start Excerpt to read

Re: [PATCH 06/18] x86, barrier: stop speculation for failed access_ok

Linus Torvalds <torvalds@xxxxxxxxxxxxxxxxxxxx> · Mon, 8 Jan 2018 15:44:55 -0800

On Mon, Jan 8, 2018 at 1:09 PM, Dan Williams <dan.j.williams@xxxxxxxxx> wrote:
> On Sat, Jan 6, 2018 at 5:20 PM, Linus Torvalds
> <torvalds@xxxxxxxxxxxxxxxxxxxx> wrote:
>> On Sat, Jan 6, 2018 at 3:31 PM, Dan Williams <dan.j.williams@xxxxxxxxx> wrote:
>>>
>>> I assume if we put this in uaccess_begin() we also need audit for
>>> paths that use access_ok but don't do on to call uaccess_begin()? A
>>> quick glance shows a few places where we are open coding the stac().
>>> Perhaps land the lfence in stac() directly?
>>
>> Yeah, we should put it in uaccess_begin(), and in the actual user
>> accessor helpers that do stac. Some of them probably should be changed
>> to use uaccess_begin() instead while at it.
>>
>> One question for the CPU people: do we actually care and need to do
>> this for things that might *write* to something? The speculative write
>> obviously is killed, but does it perhaps bring in a cacheline even
>> when killed?

end Excerpt to read
start Information provided

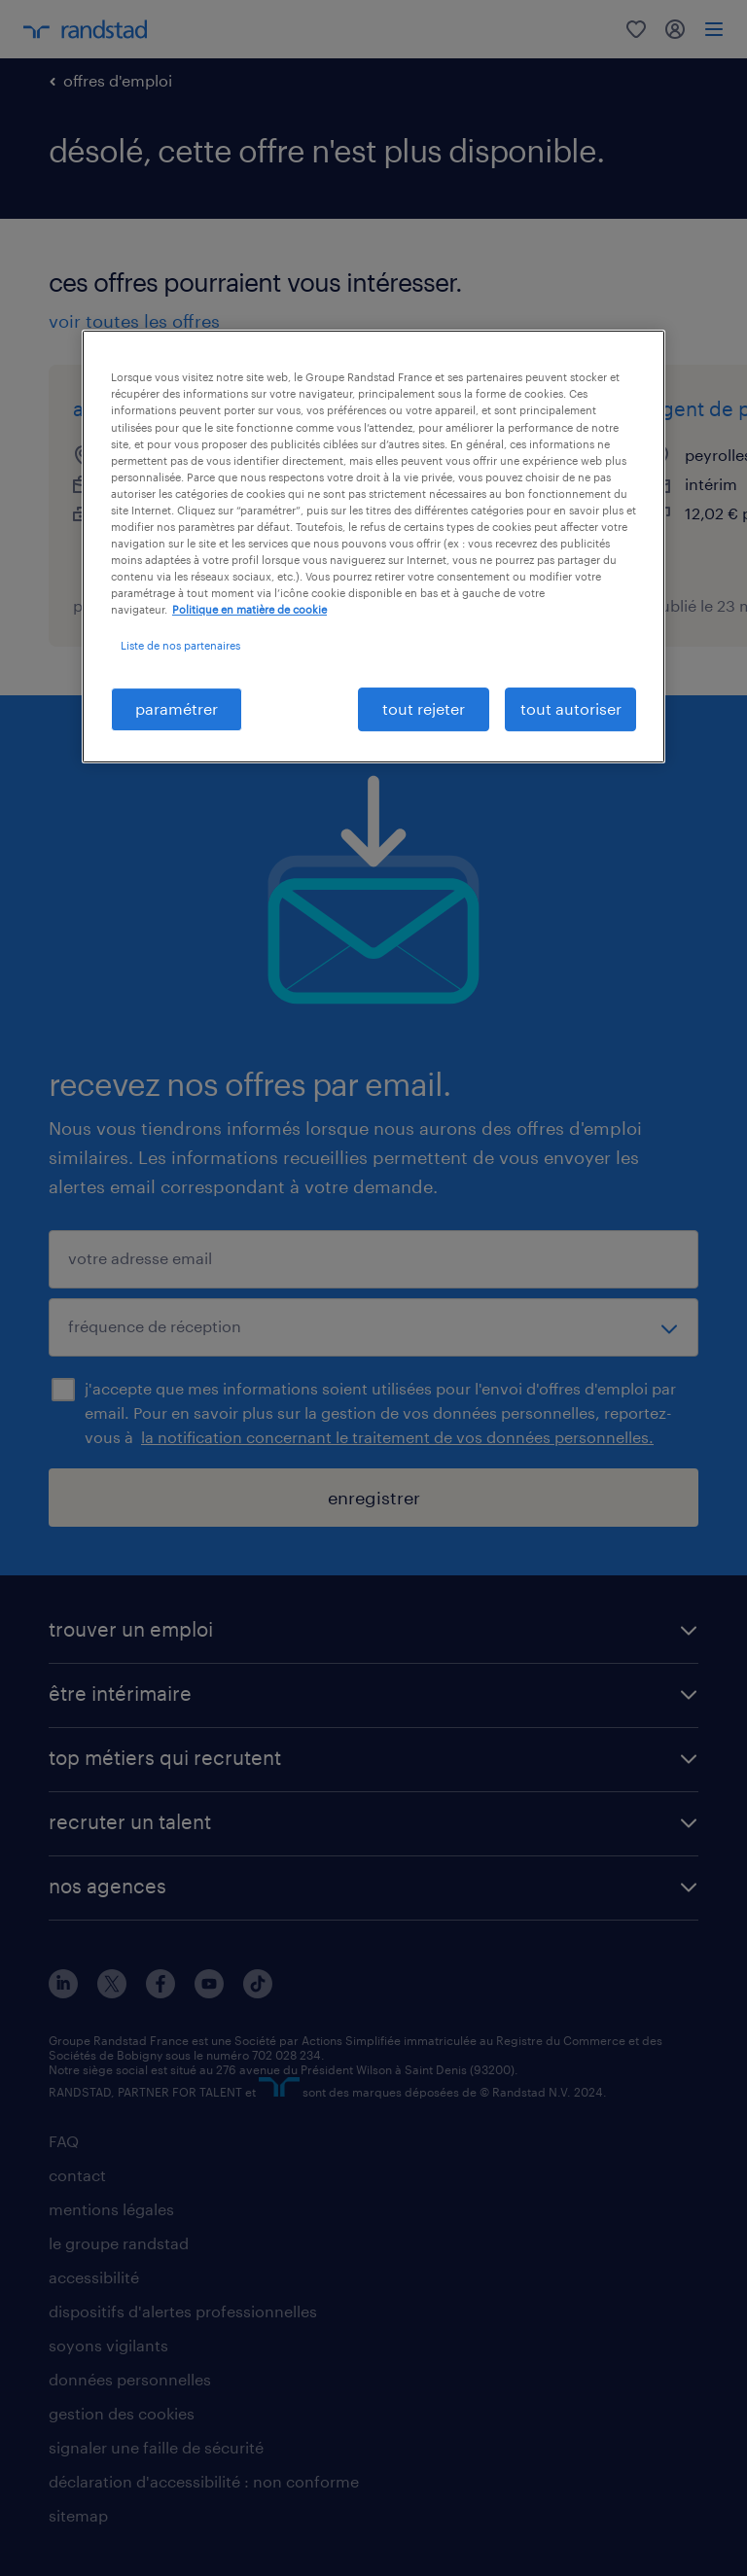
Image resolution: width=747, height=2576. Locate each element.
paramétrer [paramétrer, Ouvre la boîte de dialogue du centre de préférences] (176, 708)
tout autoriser (571, 708)
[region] (373, 546)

end Information provided

(Required task) According to the kernel patch thread, where did Dan Williams propose placing the lfence directly? The data were taken from a separate source unrelated to the kernel patch thread.

(Final result) In stac().